Çok gevezelik ettim. Amacım da buydu. Yazmaya yeniden geri dönmem lazım.
Buna gerçekten ihtiyacım var.
Sanki mutlu değilmişim gibi görünüyorum.
Belki de istediklerimi değil ihtiyacım olanları aldığım içindir.

Bu yazılanları umarım hızlıca geçmişsinizdir. Asıl önemli kısım burada. Dinleyin. Severseniz haberim olsun. Zaman yolculuğu yapmayı nasıl sevdiğimi bilirsiniz.

2016/08/05

Geri dönüş mü? Bilemiyorum.

Bu çöplüğü okuyan herkese merhaba.

Buraya bir daha geleceğimi sanmıyordum. Cidden.
Gün gelecekti ve bu sayfa bir gün ansızın siliniverecekti.

Ama yazmayı tek kurtuluş olarak gören insanlar için düşüncelerini döktüğü bu sayfaları silmek hiç de kolay değil. Bu sayfayı silmek için gerçekten çok uzun bir süre düşündüm. Ama sonra vazgeçtim.

Çünkü geçenlerde konuştuğum değerli bir arkadaşım bana yazmanın insanı rahatlatan bir şey olduğunu bir kere daha hatırlattı. Ne kadar bana yazmaktan çekinse de söylediği o bir iki cümle kendime gelmemi sağladı. Teşekkür ederim.

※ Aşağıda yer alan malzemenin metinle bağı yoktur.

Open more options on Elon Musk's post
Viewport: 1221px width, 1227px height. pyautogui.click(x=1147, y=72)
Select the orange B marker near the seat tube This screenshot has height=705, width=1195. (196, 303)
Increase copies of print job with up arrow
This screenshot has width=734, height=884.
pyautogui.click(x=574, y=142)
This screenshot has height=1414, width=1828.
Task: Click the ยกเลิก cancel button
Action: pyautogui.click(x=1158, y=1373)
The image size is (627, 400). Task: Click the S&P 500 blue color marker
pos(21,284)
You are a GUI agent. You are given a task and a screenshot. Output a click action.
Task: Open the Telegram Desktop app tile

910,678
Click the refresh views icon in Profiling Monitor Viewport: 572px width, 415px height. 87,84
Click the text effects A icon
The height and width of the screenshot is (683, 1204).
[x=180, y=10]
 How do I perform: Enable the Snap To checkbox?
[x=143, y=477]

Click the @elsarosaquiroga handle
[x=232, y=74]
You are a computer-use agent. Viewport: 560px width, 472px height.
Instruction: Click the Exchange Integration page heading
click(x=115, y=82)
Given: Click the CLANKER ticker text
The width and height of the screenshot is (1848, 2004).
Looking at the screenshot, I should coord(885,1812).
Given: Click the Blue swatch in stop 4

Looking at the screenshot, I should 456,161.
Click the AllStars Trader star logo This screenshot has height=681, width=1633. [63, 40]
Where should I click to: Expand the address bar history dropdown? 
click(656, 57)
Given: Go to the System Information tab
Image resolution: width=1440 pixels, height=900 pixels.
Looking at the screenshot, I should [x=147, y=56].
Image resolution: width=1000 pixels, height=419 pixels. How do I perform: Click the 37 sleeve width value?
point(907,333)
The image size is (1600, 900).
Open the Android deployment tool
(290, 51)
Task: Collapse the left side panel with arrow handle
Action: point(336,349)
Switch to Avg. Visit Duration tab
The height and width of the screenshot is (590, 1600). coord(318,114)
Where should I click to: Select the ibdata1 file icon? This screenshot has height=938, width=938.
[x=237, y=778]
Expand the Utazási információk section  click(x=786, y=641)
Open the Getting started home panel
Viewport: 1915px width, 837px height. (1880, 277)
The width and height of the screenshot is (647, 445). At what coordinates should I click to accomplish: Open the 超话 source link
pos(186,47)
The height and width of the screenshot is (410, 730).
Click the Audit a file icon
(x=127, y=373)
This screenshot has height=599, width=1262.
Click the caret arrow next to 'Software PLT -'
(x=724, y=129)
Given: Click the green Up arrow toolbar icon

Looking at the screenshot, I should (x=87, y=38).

Şimdi en azından biraz daha farklı düşünüyorum. Olur da bir gün tamamen çekip gidersem bu sayfa geride kalacak ve en azından buralarda bu sayfanın bir zamanlar bir sahibinin olduğunu hatırlatacak. Zamanla ölü bir sayfa haline gelecek. Ama hiç silinmeyecek.

Çok hastalıklı.

Bir süre daha buralarda saçmalamaya devam edeceğim. Bulduğum ilginç şeylerden burada bahsedeceğim.

Ah bu arada, video kanalı falan yok. Unutun onu.
Benim gibi bir tipin bunu yapabilmesinin imkanı yok.